> [Список заданий]:
**1)** Ответьте по тексту о романе «Убить пересмешника»:
(а) В каком году родилась Харпер Ли?
(б) Какое прозвище носит дочь Аттикуса Финча?
(в) В чём ложно обвинили Тома Робинсона?
**2)** Продолжите текст о романе «Убить пересмешника» после его последнего предложения.

> [Документ]:
******

Хорошие люди штата Алабама

Американская писательница Харпер Ли по профессии юрист. Она родилась в 1927 году, и, значит, в 1935 году, когда происходит действие романа Убить пересмешника… (To Kill a Mockingbird, 1960), ей, как и ее героине Джин Луизе, было восемь лет. Выросла она в том же штате Алабама.

Можно найти еще немало доказательств того, что Харпер Ли изобразила в своей первой книге пережитое ею самой, ее друзьями, родными, сверстниками.

И тем не менее перед читателем не воспоминания, а художественное произведение.

Потому что читаешь книгу, и происходит чудо: разбегаются типографские значки, прорывается страница, и просовывается сначала готова, плечи, а потом выходит человек и становится реальным, иной раз и более реальным, чем окружающие тебя знакомые, соседи, родные. Так из этого романа вышли адвокат Аттикус Финч, его сын Джим и дочь Джин Луиза, по прозвищу Глазастик.

Неторопливо текут события в сонном городке, И спокойствие, кажется, нарушается только тогда, когда Аттикус Финч защищает в судебном процессе негра Тома Робинсона, которого ложно обвинили в насилии над белой женщиной.

В книге оживают страницы быта, уклада жизни, оживают благодаря тем художественным деталям, которые и создают ощущение подлинной реальности.

******

> [Исходные данные]:
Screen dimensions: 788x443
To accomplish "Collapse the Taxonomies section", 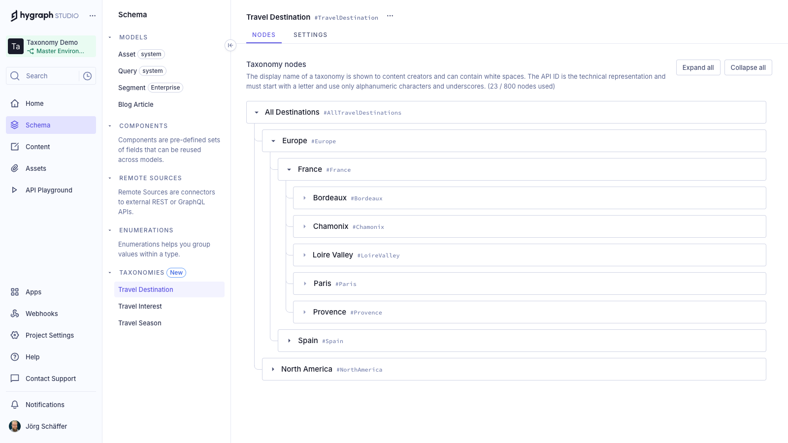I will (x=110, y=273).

******

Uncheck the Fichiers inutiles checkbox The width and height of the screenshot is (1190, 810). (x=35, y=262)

******

> [Ответы]:
**1)**
(а) В 1927 году.
(б) Глазастик.
(в) В насилии над белой женщиной.

**2)**
Мейкомб — маленький город. Когда вызываешь по телефону — не надо называть себя: телефонистка и так знает всех по голосу.

Мейкомб — город старый… он уже устал от долгой жизни.

Мейкомб — южный город, там очень жарко. Крахмальные воротнички мужчин размокали уже к девяти утра. Дамы принимали ванну около полудня, затем после дневного сна в три часа и все равно к вечеру походили на сладкие булочки, покрытые глазурью из пудры и пота.

Харпер Ли рассказывает о жизни скромной семьи Аттикуса Финча, о том, как дети играют, как впервые в жизни видят снег, как смотрят на пожар, как Джин Луиза идет в школу. И все это не перечень, не информация, а пластичное изображение. Трудно даже сказать, что читатель узнает о малых и больших событиях, скорее — видит. Только художественным зрением можно увидеть, что присяжные, которые вынесли обвинительный приговор Тому Робинсону, вошли в зал суда и двигались медленно, как пловцы под водой, и голос судьи Тейлора доносился слабо, словно издалека.

Роман написан как бы от первого лица, от имени восьмилетней Джин Луизы. Я говорю как бы, потому что здесь есть и своего рода оптический обман. В романе два голоса, две интонации — восьмилетней девочки и взрослой, умудренной жизнью женщины. Вторую интонацию ощущаешь не сразу, по-настоящему, вероятно, уже прочитав роман, думая о нем. Первое впечатление — непосредственности, достоверности восприятия ребенка. Но потом становится ясно, что материал жизни не просто отлично запомнился, не просто отобран неповторимыми деталями, но и осмыслено то, что отстоялось годами, отстоялось значительное, важное.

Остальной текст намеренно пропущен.